Tous les horizons du monde s’ouvraient devant elle, et elle avait bien l’intention de tirer parti de toutes les possibilités qui s’offraient : les études, les voyages, la liberté.
Mais en 1918, celle qui se tenait devant nous était une personne austère qui avait subi avec les siens un coup absolument terrible, tant moral que matériel.
Brusquement, toute possibilité de partir avait disparu, et c’est sur Natacha qu’est retombé tout le poids de la responsabilité de la famille. Elle a tout de suite compris que l’heure n’était plus aux bavardages et qu’il lui fallait chercher un appui matériel pour sa famille et pour elle-même. Elle s’est aussitôt inscrite dans une école d’infirmières qui existait à Vologda depuis la guerre ; cette formation de deux ans, bien qu’insignifiante, lui donnait la possibilité d’aider concrètement sa famille.
Notre frère Valéry, qui s’était marié en 1915, avait quitté la maison. Galia avait suivi son exemple. Sergueï était à l’armée, et moi à l’école. Par élimination, il est facile de deviner que toute la responsabilité ainsi que la charge matérielle de la famille reposaient dès lors sur les frêles épaules de Natacha. Son travail lui fournissait des cartes d’alimentation pour le pain et préservait notre appartement de nouvelles réductions de surface ; son aide avait beau être minime et son poids social dérisoire, elle n’en représentait pas moins notre seul salut.
C’est elle qui a protégé notre famille pendant toutes les années de guerre civile.
C’était elle qui allait trouver tous les présidents des nouvelles institutions municipales pour argumenter, protester, essayer d’obtenir quelque chose.

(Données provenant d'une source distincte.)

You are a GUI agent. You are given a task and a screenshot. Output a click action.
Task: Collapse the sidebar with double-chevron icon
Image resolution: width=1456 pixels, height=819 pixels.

Puis elle a épousé un syndicaliste, elle s’est mise à travailler, elle a quitté la maison et a donné naissance à un fils qu’elle a élevé avec la fille qu’elle avait eue de son premier mari, et elle est partie pour Nijni-Novgorod, où son deuxième mari occupait un poste élevé, puis pour Moscou où il avait trouvé un emploi dans un Comité du Peuple quelconque. Elle a reçu un appartement passage Potapov, et a travaillé comme infirmière dans une clinique du Soviet central des syndicats.
Dans nos conseils de famille, Natacha incarnait la justice, surpassant même ma mère dans ce domaine. Elle se lançait avec vaillance dans toutes les batailles domestiques, dénonçant les torts, l’hypocrisie et le mensonge.

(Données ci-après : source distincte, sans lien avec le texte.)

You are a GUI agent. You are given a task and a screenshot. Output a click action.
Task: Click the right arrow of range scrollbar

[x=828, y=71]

Elle m’a soutenu sans réserve dans mon refus de la carrière religieuse, et a approuvé toutes mes décisions liées à mon départ de Vologda.
Ce conseil de famille eut lieu dans la cuisine, autour du poêle russe sur lequel nous étions couchés elle et moi, tandis que mon père et ma mère, en bas, me posaient leurs dernières questions concernant mon avenir.
— Je pourrais te donner une lettre pour l’Académie de théologie, à l’intention de Vvedenski.
— Je ne veux pas faire mes études à l’Académie !
— Alors, prends ta liberté. Tu chercheras toi-même ta place dans la vie.
— C’est ce que je vais faire.
Ma mère, qui avait envie de me voir entrer à l’Académie, gardait un silence désolé. Mais j’avais choisi une autre voie. Tout l’attirail de chasse, le glorieux héritage de mes frères, fut vendu, jusqu’au dernier filet de pêche, jusqu’au dernier hameçon. Et je suis parti pour Moscou.
À ce conseil de famille, Natacha avait approuvé ma décision.